Extracted records:
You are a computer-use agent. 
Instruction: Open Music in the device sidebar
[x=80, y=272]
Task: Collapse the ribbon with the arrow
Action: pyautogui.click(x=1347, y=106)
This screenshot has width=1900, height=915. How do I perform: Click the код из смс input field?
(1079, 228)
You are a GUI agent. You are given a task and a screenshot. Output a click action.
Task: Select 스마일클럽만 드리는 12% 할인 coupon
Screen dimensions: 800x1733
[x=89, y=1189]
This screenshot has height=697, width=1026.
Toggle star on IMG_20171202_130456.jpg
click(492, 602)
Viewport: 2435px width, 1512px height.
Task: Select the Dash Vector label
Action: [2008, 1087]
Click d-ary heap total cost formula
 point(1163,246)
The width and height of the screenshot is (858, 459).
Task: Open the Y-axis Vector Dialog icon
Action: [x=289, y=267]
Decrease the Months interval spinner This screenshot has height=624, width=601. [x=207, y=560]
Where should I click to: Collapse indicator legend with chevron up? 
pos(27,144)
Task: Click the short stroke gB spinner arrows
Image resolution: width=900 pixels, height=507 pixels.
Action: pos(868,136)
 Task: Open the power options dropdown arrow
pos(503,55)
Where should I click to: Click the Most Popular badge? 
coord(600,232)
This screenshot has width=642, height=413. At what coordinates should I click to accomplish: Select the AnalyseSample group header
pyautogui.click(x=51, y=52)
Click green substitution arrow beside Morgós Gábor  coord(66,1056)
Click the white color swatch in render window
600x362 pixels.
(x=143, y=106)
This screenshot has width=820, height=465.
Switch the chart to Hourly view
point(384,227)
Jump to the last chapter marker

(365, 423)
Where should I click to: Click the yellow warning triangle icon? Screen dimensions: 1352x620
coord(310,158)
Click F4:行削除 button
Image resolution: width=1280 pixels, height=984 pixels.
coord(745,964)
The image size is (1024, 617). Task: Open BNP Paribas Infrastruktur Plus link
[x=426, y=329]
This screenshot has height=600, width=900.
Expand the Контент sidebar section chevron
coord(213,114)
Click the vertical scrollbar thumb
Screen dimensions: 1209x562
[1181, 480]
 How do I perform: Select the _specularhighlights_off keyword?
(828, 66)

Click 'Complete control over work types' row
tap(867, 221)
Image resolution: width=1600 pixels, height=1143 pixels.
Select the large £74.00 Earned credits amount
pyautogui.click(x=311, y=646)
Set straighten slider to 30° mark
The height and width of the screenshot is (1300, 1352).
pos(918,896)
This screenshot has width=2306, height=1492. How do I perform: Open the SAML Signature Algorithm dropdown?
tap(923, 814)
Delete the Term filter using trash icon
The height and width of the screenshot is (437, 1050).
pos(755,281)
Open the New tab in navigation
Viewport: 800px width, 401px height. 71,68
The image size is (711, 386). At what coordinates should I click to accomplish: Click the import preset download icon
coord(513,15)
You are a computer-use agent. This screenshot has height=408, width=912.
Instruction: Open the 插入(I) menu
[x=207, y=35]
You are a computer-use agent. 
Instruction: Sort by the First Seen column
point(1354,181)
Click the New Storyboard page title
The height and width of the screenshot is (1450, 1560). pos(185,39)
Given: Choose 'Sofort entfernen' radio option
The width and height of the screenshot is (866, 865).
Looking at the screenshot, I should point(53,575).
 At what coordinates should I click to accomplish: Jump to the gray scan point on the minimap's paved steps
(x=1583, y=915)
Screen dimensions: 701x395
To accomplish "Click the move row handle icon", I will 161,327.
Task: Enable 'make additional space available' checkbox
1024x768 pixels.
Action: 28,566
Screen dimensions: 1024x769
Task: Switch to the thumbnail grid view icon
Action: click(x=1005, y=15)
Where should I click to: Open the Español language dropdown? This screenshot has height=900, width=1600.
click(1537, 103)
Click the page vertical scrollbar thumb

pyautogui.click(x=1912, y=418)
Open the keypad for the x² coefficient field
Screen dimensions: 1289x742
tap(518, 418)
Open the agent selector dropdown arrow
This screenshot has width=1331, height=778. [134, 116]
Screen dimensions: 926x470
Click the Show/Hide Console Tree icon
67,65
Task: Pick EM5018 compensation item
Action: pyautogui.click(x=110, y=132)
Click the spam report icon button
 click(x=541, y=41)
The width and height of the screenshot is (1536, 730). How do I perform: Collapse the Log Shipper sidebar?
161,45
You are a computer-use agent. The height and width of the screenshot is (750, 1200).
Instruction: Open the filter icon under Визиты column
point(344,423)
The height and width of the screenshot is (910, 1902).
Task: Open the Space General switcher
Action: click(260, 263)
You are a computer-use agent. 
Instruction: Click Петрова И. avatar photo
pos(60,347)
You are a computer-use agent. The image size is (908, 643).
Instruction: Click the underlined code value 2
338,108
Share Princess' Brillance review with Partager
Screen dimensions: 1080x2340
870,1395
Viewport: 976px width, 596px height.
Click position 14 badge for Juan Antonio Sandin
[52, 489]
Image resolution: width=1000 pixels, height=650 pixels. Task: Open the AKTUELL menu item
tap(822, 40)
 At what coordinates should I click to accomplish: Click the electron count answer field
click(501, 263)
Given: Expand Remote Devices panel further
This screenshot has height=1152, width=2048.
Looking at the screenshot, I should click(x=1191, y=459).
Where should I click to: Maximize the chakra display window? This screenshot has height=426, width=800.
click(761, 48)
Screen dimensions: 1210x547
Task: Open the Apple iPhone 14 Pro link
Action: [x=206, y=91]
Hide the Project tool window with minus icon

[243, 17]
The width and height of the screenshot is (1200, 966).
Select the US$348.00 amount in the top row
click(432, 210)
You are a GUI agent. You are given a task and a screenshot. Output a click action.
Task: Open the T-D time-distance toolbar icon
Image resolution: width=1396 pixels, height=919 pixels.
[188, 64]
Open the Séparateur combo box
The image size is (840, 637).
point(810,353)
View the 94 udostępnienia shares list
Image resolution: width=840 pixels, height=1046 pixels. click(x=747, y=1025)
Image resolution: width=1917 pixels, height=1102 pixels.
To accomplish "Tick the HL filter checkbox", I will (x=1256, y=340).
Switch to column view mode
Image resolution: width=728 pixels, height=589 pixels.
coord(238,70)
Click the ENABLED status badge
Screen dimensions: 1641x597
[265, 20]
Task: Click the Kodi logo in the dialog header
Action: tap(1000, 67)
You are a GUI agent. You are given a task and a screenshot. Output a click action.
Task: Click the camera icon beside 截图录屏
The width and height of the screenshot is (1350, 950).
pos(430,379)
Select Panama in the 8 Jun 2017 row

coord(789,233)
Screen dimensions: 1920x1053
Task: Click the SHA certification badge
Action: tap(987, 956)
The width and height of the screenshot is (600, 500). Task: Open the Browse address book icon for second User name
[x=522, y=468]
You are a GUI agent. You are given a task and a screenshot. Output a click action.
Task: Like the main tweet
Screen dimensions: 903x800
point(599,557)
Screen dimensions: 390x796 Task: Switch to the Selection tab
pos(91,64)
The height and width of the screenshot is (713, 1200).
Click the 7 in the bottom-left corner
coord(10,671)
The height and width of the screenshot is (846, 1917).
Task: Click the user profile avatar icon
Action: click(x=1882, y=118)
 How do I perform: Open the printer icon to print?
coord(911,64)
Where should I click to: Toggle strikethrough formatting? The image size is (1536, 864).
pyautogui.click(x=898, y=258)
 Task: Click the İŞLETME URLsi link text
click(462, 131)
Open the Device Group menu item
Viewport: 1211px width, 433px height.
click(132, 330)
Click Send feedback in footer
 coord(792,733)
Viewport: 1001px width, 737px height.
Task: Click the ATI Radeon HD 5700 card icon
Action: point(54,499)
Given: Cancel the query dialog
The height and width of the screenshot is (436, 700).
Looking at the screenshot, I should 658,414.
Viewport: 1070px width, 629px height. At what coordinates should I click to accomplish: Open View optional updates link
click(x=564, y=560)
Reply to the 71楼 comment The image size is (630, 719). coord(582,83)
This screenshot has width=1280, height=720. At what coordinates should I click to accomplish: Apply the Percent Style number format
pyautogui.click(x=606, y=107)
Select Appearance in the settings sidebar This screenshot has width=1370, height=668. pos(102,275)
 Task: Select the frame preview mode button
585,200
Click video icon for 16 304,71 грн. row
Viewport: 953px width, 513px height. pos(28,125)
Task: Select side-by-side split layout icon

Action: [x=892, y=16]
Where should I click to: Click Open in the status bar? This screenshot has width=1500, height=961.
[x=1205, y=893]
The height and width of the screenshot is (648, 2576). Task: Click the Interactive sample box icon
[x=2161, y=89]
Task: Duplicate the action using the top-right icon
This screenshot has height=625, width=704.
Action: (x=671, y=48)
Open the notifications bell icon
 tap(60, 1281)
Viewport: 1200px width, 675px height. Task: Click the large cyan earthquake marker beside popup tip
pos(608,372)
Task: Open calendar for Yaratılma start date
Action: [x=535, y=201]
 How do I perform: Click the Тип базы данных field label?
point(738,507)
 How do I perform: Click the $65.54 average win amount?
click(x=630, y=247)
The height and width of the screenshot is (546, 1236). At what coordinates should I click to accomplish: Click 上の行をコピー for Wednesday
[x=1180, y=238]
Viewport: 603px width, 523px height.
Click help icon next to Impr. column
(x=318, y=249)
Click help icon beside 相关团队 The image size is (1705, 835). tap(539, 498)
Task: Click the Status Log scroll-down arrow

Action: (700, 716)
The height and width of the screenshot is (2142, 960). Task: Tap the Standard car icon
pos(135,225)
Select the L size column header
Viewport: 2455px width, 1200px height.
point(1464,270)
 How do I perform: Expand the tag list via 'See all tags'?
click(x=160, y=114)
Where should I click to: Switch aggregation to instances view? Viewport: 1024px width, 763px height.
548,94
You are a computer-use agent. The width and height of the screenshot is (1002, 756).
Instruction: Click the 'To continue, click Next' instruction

• AIM OF THE EXERCISE:
In the entries above, find each line with "computer" and list it.

• WRITTEN SOLUTION:
You are a computer-use agent. 
You are a computer-use agent. This screenshot has height=408, width=912.
You are a computer-use agent. 
You are a computer-use agent. The height and width of the screenshot is (750, 1200).
You are a computer-use agent. 
You are a computer-use agent. The image size is (908, 643).
You are a computer-use agent. The width and height of the screenshot is (1002, 756).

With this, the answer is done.